ABD, Trump döneminde küçültülen iklim değişikliğinin ekonomik etkilerini hesaplamama kararı aldı. Bu durum, gelecekteki düzenlemelerin ve politikaların şekillenmesinde önemli sonuçlar doğurabilir.

Amerika Birleşik Devletleri, eski Başkan Donald Trump döneminde yapılan bir değişiklikle iklim değişikliğinin ekonomik maliyetlerini hesaplamaktan vazgeçti. Bu karar, çevresel düzenlemelerin ve gelecekteki politikaların belirlenmesinde kritik bir rol oynuyor. Trump yönetimi, sera gazı emisyonlarının yol açtığı zararın parasal değerini ölçen 'sosyal maliyet' kavramını önemli ölçüde düşürmüştü.

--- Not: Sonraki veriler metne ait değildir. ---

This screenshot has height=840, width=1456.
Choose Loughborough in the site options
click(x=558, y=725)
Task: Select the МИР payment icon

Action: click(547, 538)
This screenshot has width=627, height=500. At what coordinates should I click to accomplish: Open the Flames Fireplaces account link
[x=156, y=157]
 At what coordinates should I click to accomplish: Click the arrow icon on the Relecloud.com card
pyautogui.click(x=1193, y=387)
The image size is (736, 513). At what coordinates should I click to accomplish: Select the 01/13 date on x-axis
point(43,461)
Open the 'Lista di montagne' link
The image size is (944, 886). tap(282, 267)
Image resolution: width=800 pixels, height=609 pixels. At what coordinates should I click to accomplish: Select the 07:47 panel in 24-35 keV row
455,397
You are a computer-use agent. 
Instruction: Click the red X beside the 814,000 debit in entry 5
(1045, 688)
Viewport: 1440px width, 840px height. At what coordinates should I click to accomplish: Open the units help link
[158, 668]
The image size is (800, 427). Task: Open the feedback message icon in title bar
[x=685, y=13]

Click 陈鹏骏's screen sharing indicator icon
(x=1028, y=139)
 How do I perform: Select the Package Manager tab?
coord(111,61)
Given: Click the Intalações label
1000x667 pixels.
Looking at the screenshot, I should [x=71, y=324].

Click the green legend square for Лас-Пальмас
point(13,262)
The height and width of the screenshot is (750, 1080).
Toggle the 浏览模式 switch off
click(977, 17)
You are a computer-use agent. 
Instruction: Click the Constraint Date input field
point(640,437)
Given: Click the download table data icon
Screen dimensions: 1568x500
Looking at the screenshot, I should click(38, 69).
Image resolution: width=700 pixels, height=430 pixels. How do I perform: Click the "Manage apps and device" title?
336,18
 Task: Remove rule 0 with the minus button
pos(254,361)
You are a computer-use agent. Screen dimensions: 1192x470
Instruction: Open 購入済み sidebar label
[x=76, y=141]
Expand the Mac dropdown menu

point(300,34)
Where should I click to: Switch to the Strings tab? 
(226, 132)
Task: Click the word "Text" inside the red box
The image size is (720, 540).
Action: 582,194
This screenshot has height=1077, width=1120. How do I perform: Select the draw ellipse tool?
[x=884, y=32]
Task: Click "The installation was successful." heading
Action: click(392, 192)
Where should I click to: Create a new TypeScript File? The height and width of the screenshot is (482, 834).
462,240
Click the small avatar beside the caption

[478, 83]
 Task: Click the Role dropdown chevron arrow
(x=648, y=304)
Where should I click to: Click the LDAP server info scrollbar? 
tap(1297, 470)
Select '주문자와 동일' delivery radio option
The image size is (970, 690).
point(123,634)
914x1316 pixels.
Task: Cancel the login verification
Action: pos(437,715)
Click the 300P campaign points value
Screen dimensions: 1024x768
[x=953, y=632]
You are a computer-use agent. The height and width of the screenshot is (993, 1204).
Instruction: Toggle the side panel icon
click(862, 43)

Sosyal maliyet kavramı, hükümetin iklim değişikliğiyle mücadele için attığı adımların ekonomik gerekçelerini desteklemekte kullanılıyordu. Bu metrik, enerji verimliliği standartlarından tutun da araç emisyonlarına kadar birçok düzenlemenin temelini oluşturuyordu. Trump yönetiminin bu maliyeti düşürmesi, iklim değişikliğinin potansiyel etkilerini hafife aldığı eleştirilerine yol açmıştı.
Biden yönetimi göreve geldiğinde bu uygulamayı yeniden değerlendirme sözü vermiş olsa da, henüz eski Obama dönemi rakamlarına geri dönülmedi. Bu durum, bazı çevreciler ve bilim insanları tarafından hayal kırıklığıyla karşılanıyor. İklim değişikliğinin maliyetini hesaplamamak, gelecekteki düzenlemelerin ve yatırımların ne kadar etkili olacağını değerlendirmeyi zorlaştırıyor.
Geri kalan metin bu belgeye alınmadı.